EXERCISE GOAL: Skip all pictures. Write out the data below from its first line through the line that contains "The width and".

---------- DATA TO USE ----------

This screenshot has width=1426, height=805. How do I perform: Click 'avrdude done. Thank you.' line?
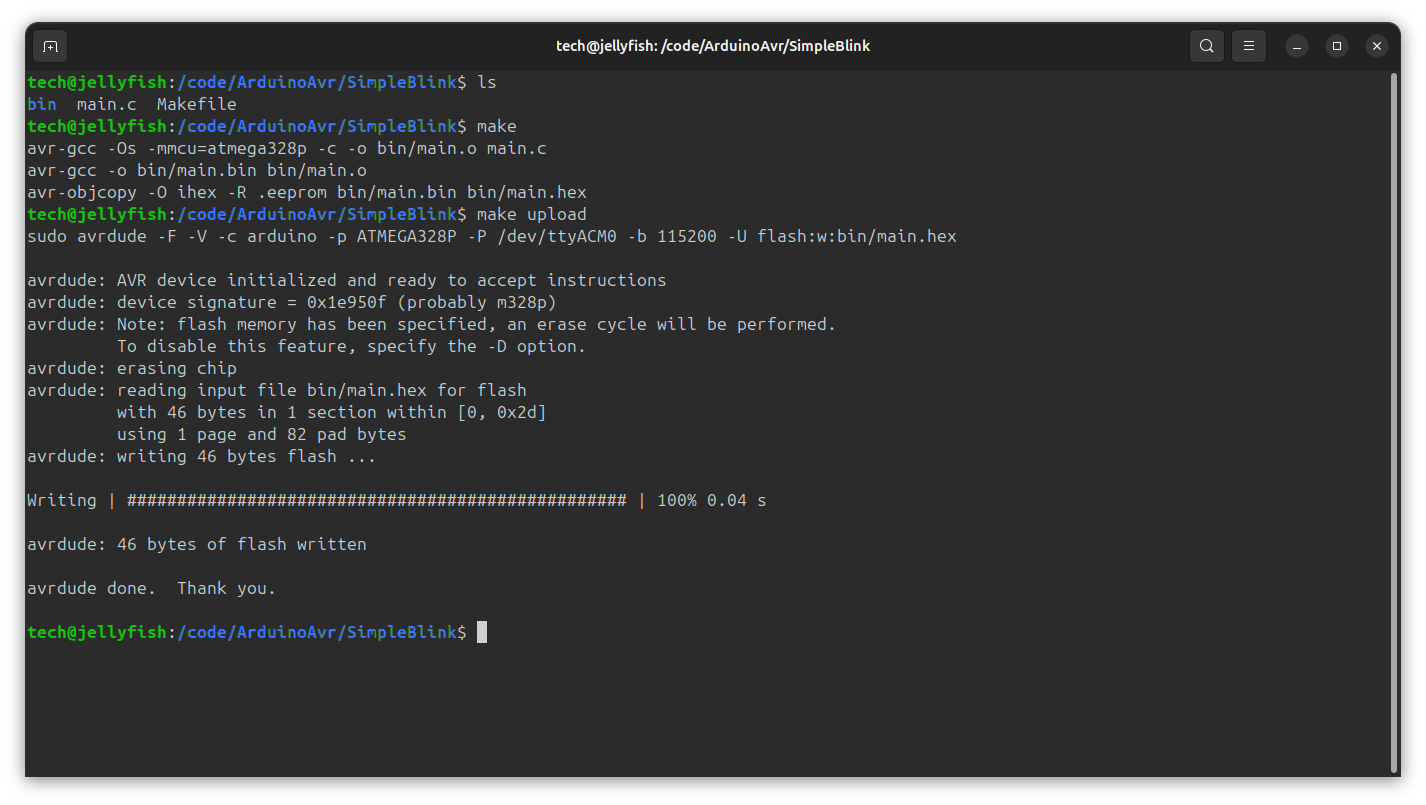(151, 588)
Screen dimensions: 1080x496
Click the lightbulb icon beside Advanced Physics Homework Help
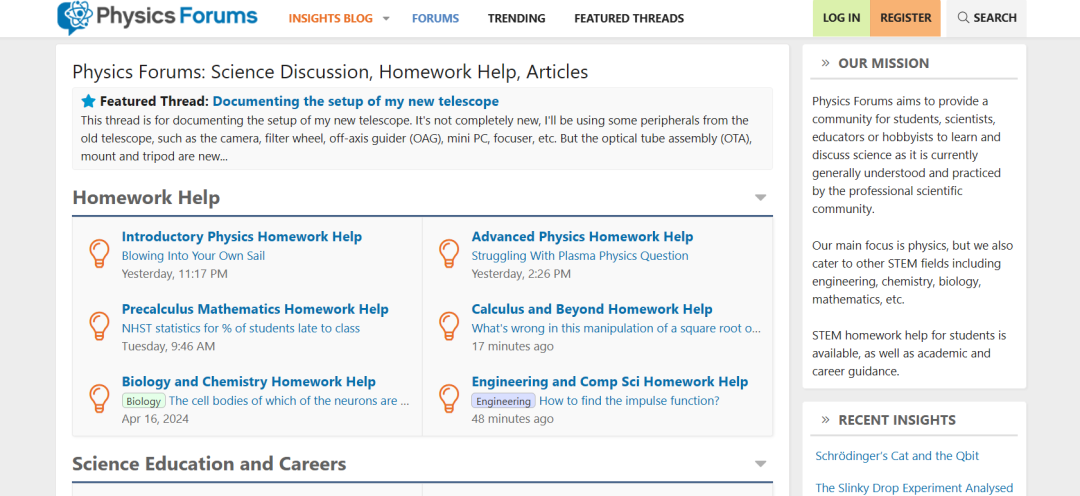coord(449,254)
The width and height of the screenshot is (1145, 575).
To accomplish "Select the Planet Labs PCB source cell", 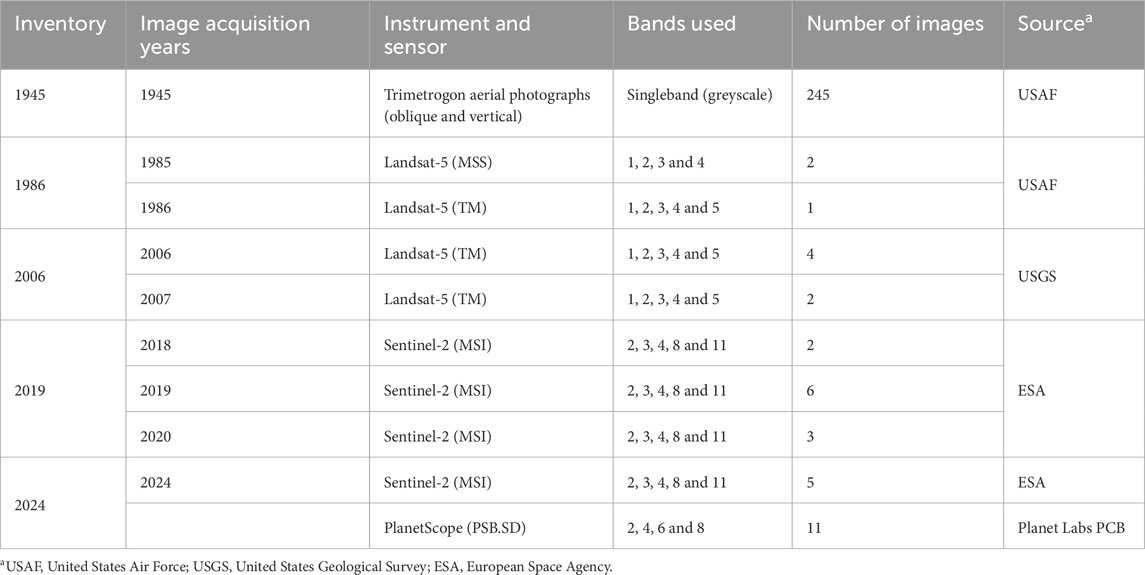I will click(1070, 529).
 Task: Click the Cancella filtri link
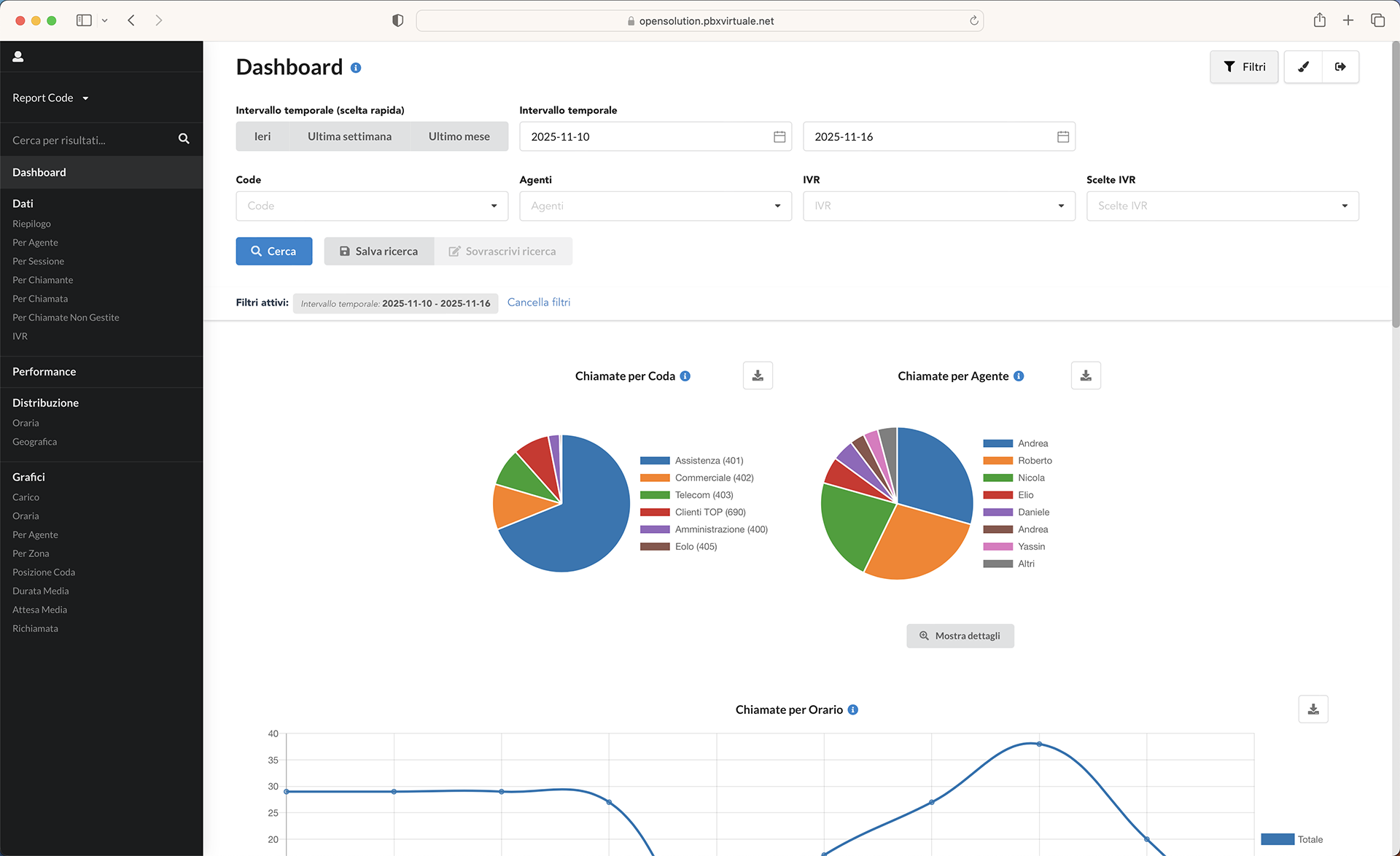click(539, 302)
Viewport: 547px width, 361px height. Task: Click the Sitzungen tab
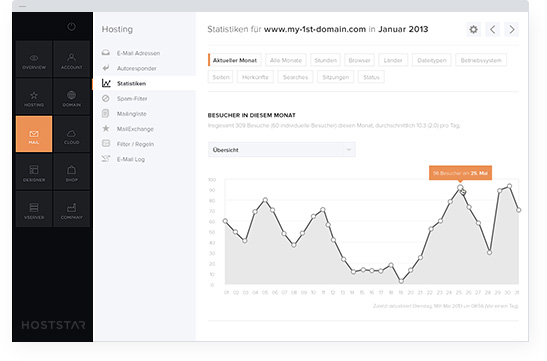[336, 77]
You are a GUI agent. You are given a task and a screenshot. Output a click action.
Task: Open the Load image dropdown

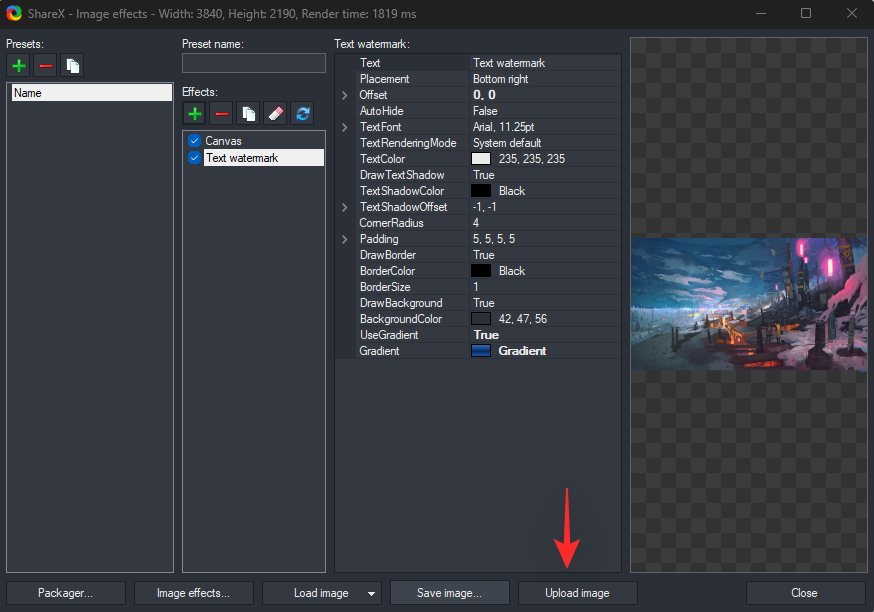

----------

RESULT FOR THIS EXERCISE:
This screenshot has width=1426, height=805. How do I perform: Click 'avrdude done. Thank you.' line?
(151, 588)
Screen dimensions: 1080x496
Click the lightbulb icon beside Advanced Physics Homework Help
coord(449,254)
The width and height of the screenshot is (1145, 575).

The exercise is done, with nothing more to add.